L’île aux robots

Dans un livre captivant (1), Raymond Smullyan présente le concept d’autoreproduction en s’appuyant sur l’allégorie de l’île aux robots. Imaginez-vous en train de vous livrer à des observations sur une île couverte de robots. Vous constatez que certains robots semblent désemparés ; d’autres fabriquent de nouveaux robots avec des morceaux gisant çà et là ; d’autres enfin démontent leurs congénères, abandonnant les morceaux sur place, morceaux qui, la plupart du temps, sont réutilisés par les robots qui construisent de nouveaux robots. Sur chaque robot, vous remarquez, peintes, une suite de lettres majuscules.

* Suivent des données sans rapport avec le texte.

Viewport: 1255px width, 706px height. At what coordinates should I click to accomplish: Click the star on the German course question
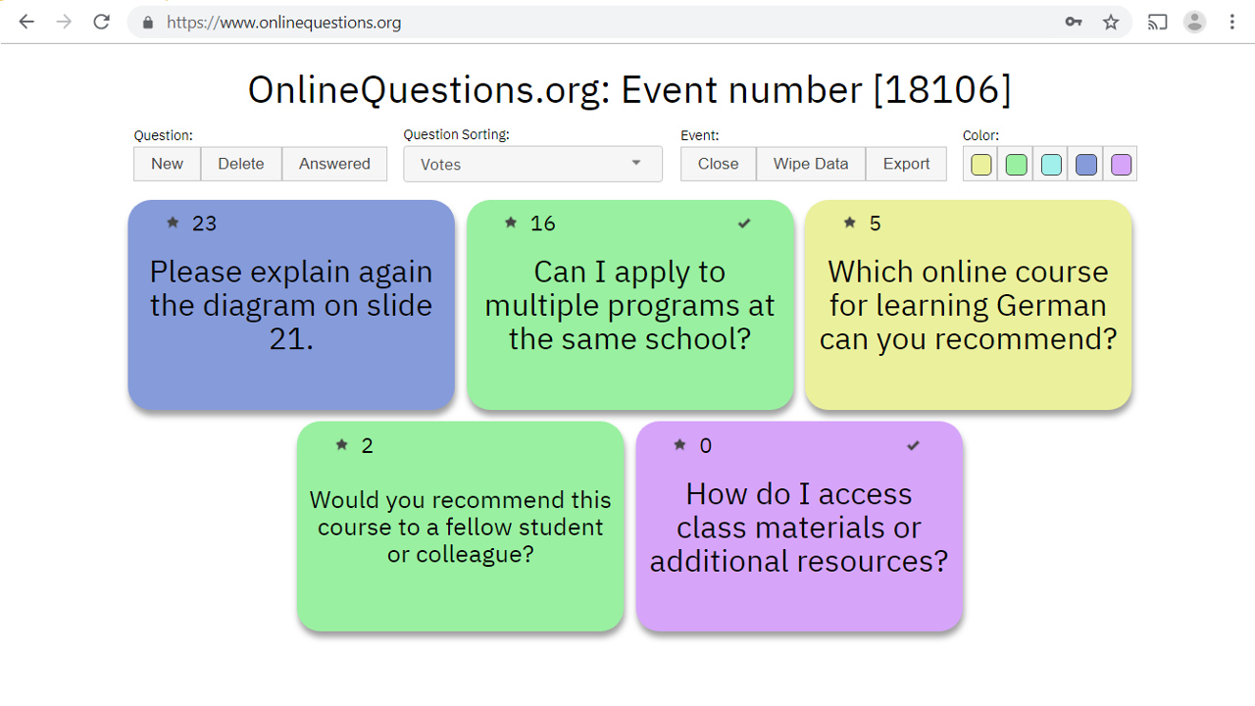pyautogui.click(x=848, y=223)
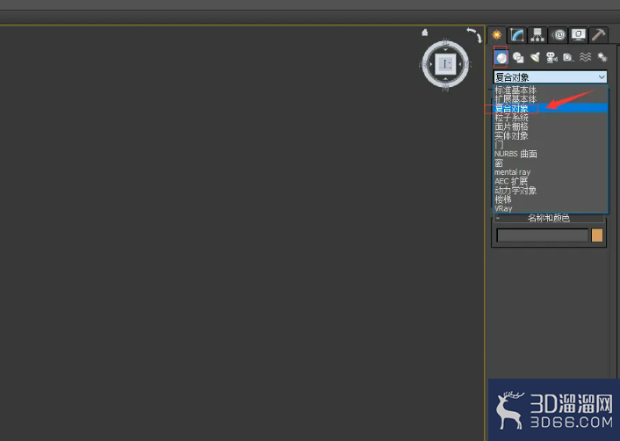Open the Utilities hammer tab
The image size is (620, 441).
[x=598, y=35]
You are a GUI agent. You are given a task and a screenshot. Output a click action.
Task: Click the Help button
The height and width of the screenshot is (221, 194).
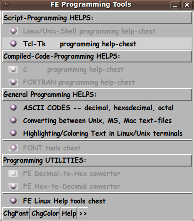(x=69, y=213)
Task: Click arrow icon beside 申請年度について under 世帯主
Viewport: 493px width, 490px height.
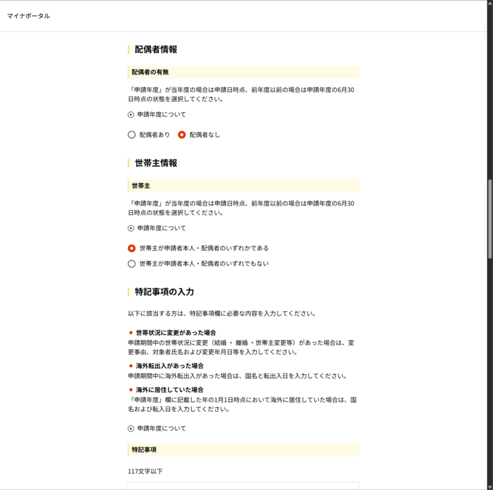Action: 131,228
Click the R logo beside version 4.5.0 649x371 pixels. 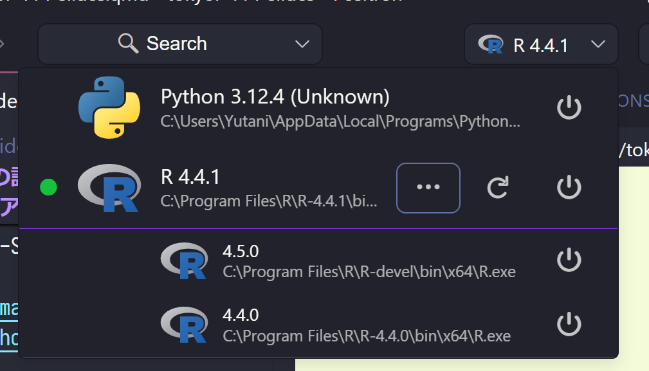184,260
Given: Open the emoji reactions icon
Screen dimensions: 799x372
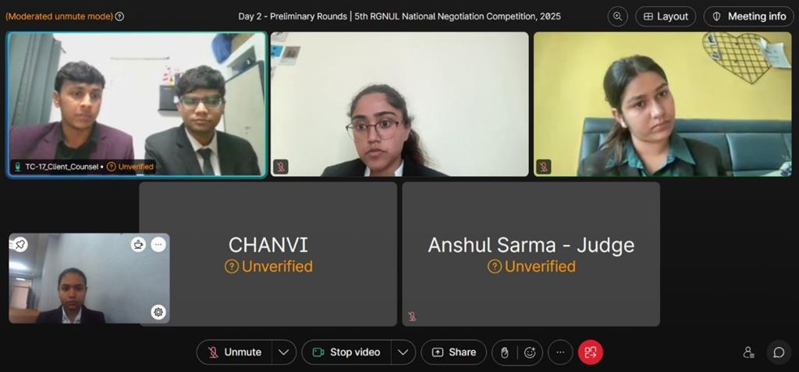Looking at the screenshot, I should coord(530,353).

Vous pensez d’abord que ces lettres sont une sorte d’immatriculation servant à l’identification des robots, mais vous découvrez bientôt qu’il s’agit d’un programme destiné à indiquer ce que chaque robot doit faire : soit il doit déambuler ; soit il doit créer d’autres robots, et dans ce cas son programme indique quels programmes doivent porter les robots qu’il fabrique ; soit il doit en détruire et son programme précise alors quels robots il est chargé de démonter.

(1) Raymond Smullyan. Ça y est, je suis fou. Dunod, Paris 1993.